Niiiice I love everything!!


----------



## Paint&Ink Chick (Nov 17, 2010)

Luv'n the variety of everything and the bright colors lol


----------



## spookafeller (Nov 17, 2010)

that is a sweeeeet collection


----------



## standardseries (Nov 18, 2010)

Love it!!  I have pigment envy, LOL!!


----------



## naturallyfab (Nov 18, 2010)

amazing!!!  So jealous!


----------



## imthebeesknees (Nov 18, 2010)

Wow, i am loving the concealer palettes, where did you get them from??


----------



## ItsMelissaP (Nov 18, 2010)

I'm overwhelmed just looking at it all! :-D
  	Lots of great products, slightly jealous.


----------



## beautenoir (Nov 18, 2010)

you have some amazing colors in your collection!  love it!


----------



## LittleMaryJane (Nov 18, 2010)

Very nice.. Everything looks so clean and organized.


----------



## sasse142 (Nov 18, 2010)

Amazing!


----------



## lemonwater84 (Nov 20, 2010)

love it, jealous of all yourpigments


----------



## Rita Baumann (Nov 22, 2010)

imthebeesknees said:


> Wow, i am loving the concealer palettes, where did you get them from??

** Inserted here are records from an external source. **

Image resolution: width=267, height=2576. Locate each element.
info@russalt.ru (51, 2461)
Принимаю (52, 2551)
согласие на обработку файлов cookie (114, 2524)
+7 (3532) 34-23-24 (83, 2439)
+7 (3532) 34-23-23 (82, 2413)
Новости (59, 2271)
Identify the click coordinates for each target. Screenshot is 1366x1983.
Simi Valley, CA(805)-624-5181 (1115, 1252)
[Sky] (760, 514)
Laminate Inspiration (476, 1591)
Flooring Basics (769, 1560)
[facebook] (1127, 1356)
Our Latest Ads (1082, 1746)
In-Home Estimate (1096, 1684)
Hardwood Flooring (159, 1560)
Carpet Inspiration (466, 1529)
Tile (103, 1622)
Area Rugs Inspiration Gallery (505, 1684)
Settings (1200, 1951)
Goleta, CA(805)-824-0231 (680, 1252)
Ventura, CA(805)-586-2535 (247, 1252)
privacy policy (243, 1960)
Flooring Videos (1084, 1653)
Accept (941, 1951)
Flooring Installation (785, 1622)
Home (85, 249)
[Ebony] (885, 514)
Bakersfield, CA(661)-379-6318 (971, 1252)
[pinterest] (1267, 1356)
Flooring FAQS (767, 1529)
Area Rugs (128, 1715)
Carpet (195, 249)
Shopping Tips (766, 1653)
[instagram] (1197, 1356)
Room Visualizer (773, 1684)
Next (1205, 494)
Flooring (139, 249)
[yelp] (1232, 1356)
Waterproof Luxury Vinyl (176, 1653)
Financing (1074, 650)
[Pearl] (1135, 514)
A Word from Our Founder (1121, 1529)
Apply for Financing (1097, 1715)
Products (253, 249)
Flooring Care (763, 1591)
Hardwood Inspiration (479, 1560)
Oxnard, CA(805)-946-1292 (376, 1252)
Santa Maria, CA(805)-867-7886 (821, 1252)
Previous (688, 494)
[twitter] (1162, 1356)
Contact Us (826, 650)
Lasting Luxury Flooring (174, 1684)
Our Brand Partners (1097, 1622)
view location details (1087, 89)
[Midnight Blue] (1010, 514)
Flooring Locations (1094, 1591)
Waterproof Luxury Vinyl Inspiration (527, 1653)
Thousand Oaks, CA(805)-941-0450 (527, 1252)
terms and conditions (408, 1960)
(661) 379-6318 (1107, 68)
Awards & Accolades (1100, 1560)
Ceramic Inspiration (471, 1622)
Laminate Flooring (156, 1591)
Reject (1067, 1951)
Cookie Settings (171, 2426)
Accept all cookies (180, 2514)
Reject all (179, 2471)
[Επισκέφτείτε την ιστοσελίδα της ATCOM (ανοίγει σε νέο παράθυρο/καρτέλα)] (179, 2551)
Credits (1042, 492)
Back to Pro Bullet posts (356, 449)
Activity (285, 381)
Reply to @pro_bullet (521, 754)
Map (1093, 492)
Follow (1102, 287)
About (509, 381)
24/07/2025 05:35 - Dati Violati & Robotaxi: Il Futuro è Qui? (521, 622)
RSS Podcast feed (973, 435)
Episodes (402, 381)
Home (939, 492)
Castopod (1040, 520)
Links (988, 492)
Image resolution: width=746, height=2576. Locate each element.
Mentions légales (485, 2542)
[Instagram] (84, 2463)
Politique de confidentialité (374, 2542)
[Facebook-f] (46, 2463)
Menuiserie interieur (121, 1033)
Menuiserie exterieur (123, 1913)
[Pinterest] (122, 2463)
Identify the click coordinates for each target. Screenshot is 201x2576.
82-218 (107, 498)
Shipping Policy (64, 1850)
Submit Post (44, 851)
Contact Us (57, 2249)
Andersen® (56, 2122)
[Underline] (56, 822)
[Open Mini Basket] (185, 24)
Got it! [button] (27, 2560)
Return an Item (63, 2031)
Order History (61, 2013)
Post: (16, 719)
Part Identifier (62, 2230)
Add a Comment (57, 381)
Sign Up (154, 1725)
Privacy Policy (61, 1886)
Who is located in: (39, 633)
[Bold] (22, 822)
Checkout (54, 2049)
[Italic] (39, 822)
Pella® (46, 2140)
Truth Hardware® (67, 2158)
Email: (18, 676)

 	 		The MUFE concealer palette came from Sephora and the Graftobian palettes (which are foundation really) came from Graftobian.com.  I take the palettes with me on photo shoots for touch-ups.
​


----------



## Rita Baumann (Nov 22, 2010)

Thanks everyone for your comments.  I didn't realize how much of a pigment collector I really am!  The funny thing is, I have only recently started toying with MAC pressed eyeshadows.


----------



## ginlovesmac (Nov 26, 2010)

Love your selection of bright colours =D


----------



## lp148 (Nov 26, 2010)

nice collection


----------



## R21ORCHID (Dec 2, 2010)

Your collection is SO CLEAN.  I need to keep mine looking that spotless too.


----------



## lenchen (Dec 2, 2010)

nice collection thanks for sharing!


----------



## vala (Dec 2, 2010)

wow, great stuff!!!

  	where do you put it all? those look like drawers


----------



## Rita Baumann (Dec 3, 2010)

vala said:


> wow, great stuff!!!
> 
> where do you put it all? those look like drawers



 	They are in a black Office Depot modular sorter (meant for papers).  It has 6 drawers in each cube.  I keep it in my office.


----------



## OXkimmieXO (Dec 5, 2010)

thanks for sharing...lovely collection!


----------



## singer92286 (Dec 6, 2010)

That's fantastic!! I love all the bright colors! You're collection is AMAZING!!

  	Thanks for sharing


----------



## Tat2dbeauty07 (Dec 11, 2010)

Wow I am jealous of all the MAC pigments!


----------



## mirauk (Dec 24, 2010)

Wow, really nice collection 
  	Love the choice of brights you have!
  	Thanks for sharing


----------



## Busttamuv3 (Aug 4, 2011)

oohhh. for some reason MUFE eyeshadow #84 caught my eye


----------



## EOTD-Fanny (Jan 14, 2012)

I love the amazing colours!


----------